Attenuating the impact of wearing PPE on the quality of manual chest compression-only CPR

The impact of wearing PPE during the COVID-19 pandemic on the quality of manual chest compression-only CPR was left unaddressed in the 2020 COVID-19 BLS guidelines [2,3,4, 10, 11], except for the updates in the 2021 and 2022 COVID-19 BLS guidelines that PPE may have accelerated rescuer fatigue, resulting in decreased CPR quality [5, 12]. Recent studies found a significant increase in adverse reactions such as PPE-induced fatigue [31,32,33,34], thermal discomfort, dizziness, and heat stress [35] among healthcare providers during CPR. Also, a recent systematic review and meta-analysis of the impact of PPE on the effectiveness of chest compression concluded that the use of PPE compromised the quality of chest compression during CPR significantly [36]. Cooling strategies to attenuate PPE-induced heat strain [37], such as wearing a cooling vest [37] before, during, and after CPR during the COVID-19 pandemic, should be considered, implemented, and followed.

Education strategies

Like other healthcare providers, infectious disease transmission during chiropractic CPR training is a common concern [38]. The European Resuscitation Council highlighted the importance of sustaining BLS and provided interim guidelines for resuscitation education strategies to minimize the risk of infection during the COVID-19 pandemic [10].

Transitioning to the COVID-19 BLS web-based e-education and e-training

Like telehealth education and training, specific web-based BLS e-education and e-training require an innovative, modified approach to the traditional training during the COVID-19 pandemic to host “tele-BLS” courses.

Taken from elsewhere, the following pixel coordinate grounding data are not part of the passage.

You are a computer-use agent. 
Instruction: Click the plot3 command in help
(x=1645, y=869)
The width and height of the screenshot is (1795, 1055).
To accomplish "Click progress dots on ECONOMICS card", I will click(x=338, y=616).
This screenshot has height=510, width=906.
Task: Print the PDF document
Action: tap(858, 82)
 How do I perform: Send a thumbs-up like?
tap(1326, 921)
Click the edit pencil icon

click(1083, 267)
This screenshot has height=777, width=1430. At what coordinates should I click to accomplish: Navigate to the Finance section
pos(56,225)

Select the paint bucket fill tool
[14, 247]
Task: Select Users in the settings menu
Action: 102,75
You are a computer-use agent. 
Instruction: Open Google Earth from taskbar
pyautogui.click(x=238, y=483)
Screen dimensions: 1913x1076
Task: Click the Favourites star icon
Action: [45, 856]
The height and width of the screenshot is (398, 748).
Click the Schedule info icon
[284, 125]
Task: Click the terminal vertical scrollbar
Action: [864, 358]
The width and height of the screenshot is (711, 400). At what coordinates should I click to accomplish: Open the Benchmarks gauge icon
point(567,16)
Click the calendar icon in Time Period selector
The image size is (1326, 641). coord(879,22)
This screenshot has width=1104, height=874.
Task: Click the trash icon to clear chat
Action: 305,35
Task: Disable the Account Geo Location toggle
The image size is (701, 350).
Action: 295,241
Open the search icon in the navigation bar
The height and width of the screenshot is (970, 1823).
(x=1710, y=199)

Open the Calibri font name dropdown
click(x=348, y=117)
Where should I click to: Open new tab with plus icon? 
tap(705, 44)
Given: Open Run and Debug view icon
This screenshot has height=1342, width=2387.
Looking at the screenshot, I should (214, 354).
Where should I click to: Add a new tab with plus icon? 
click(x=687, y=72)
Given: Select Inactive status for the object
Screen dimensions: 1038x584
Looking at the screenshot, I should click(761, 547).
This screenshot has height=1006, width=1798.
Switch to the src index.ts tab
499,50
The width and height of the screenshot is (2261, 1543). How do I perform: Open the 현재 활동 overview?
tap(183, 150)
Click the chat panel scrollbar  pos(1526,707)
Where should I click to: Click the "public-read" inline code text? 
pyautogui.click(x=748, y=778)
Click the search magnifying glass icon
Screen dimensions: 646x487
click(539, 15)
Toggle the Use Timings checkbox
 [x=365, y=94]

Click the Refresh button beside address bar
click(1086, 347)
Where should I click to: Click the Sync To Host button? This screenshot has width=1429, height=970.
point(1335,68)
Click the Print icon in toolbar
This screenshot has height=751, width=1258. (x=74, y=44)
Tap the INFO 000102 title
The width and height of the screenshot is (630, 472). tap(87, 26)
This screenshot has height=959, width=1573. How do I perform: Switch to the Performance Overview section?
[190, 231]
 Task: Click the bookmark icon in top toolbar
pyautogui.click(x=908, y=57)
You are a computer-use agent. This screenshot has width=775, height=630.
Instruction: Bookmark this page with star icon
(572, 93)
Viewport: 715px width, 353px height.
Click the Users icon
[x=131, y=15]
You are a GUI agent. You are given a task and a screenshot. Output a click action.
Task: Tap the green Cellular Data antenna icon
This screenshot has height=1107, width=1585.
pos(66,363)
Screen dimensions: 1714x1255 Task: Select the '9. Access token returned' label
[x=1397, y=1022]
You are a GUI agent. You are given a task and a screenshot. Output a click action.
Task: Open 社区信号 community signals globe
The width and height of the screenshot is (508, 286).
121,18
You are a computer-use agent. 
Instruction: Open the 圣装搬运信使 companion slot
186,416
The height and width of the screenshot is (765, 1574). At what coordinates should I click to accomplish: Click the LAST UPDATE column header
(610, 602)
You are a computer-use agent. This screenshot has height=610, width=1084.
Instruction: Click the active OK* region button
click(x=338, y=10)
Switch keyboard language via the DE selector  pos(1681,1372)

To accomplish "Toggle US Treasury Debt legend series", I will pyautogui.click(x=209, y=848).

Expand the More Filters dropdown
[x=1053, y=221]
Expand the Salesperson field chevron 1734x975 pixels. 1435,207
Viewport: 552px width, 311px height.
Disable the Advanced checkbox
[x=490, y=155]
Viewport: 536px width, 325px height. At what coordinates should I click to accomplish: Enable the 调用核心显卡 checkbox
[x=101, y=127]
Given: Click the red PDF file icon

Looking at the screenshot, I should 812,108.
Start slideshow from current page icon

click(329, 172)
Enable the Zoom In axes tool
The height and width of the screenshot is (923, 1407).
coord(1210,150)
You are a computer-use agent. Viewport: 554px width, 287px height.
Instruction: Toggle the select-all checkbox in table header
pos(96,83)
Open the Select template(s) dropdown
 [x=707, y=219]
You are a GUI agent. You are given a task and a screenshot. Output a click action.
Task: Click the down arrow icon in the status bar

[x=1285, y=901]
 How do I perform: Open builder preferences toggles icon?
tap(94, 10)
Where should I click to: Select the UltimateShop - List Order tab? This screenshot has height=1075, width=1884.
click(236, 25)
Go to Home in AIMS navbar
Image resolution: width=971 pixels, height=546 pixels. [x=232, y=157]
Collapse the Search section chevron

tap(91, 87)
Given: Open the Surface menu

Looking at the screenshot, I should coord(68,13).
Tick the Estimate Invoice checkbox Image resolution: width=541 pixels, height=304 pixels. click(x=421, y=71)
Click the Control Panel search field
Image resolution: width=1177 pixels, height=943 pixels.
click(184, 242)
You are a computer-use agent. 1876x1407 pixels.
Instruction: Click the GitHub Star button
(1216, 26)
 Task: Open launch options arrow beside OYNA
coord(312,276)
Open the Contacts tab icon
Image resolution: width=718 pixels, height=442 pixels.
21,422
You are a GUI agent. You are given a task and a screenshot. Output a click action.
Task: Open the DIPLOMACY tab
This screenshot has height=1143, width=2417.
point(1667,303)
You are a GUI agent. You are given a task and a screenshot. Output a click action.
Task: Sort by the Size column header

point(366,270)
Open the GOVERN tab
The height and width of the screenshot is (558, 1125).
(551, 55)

All healthcare professionals with a duty of care to respond but rarely treat OHCA patients should also undergo self-directed BLS e-learning and virtual skill e-training [10], including donning and doffing PPE [11, 37]. During e-training, potential self-contamination during the doffing of used PPE [39, 40] due to mucosal exposure of the eye, nose, and mouth by touching the face with the hand(s) should be warned. Also, an appropriate proper doffing-PPE sequence should be demonstrated, practiced, and evaluated with feedback. Many web-based BLS courses and COVID-19-related infection prevention and control courses are available for healthcare providers. Samples of the free WHO web-based COVID-19-relevant courses [41] are:

Conclusions

This commentary is the first article on the current COVID-19-specific adult BLS guidelines for chiropractors to maximize the safety and efficacy of resuscitation. It has relevance and impacts future research in areas such as SARS-CoV-2 infection prevention and control strategies. It provides a practical overview and highlights the current intervention strategies of the COVID-19 interim adult BLS guidelines that may help chiropractors and other healthcare providers reduce BLS-related exposures to SARS-CoV-2 and the risks of SARS-CoV-2 transmission and maximize the efficacy of CPR. Chiropractors and other healthcare providers should follow current COVID-19-specific intervention strategies during the pandemic. Future studies should focus on evaluating the effectiveness of COVID-19-specific interventions in adult BLS guidelines, although studies to assess the effectiveness of interventions may not be ethically feasible.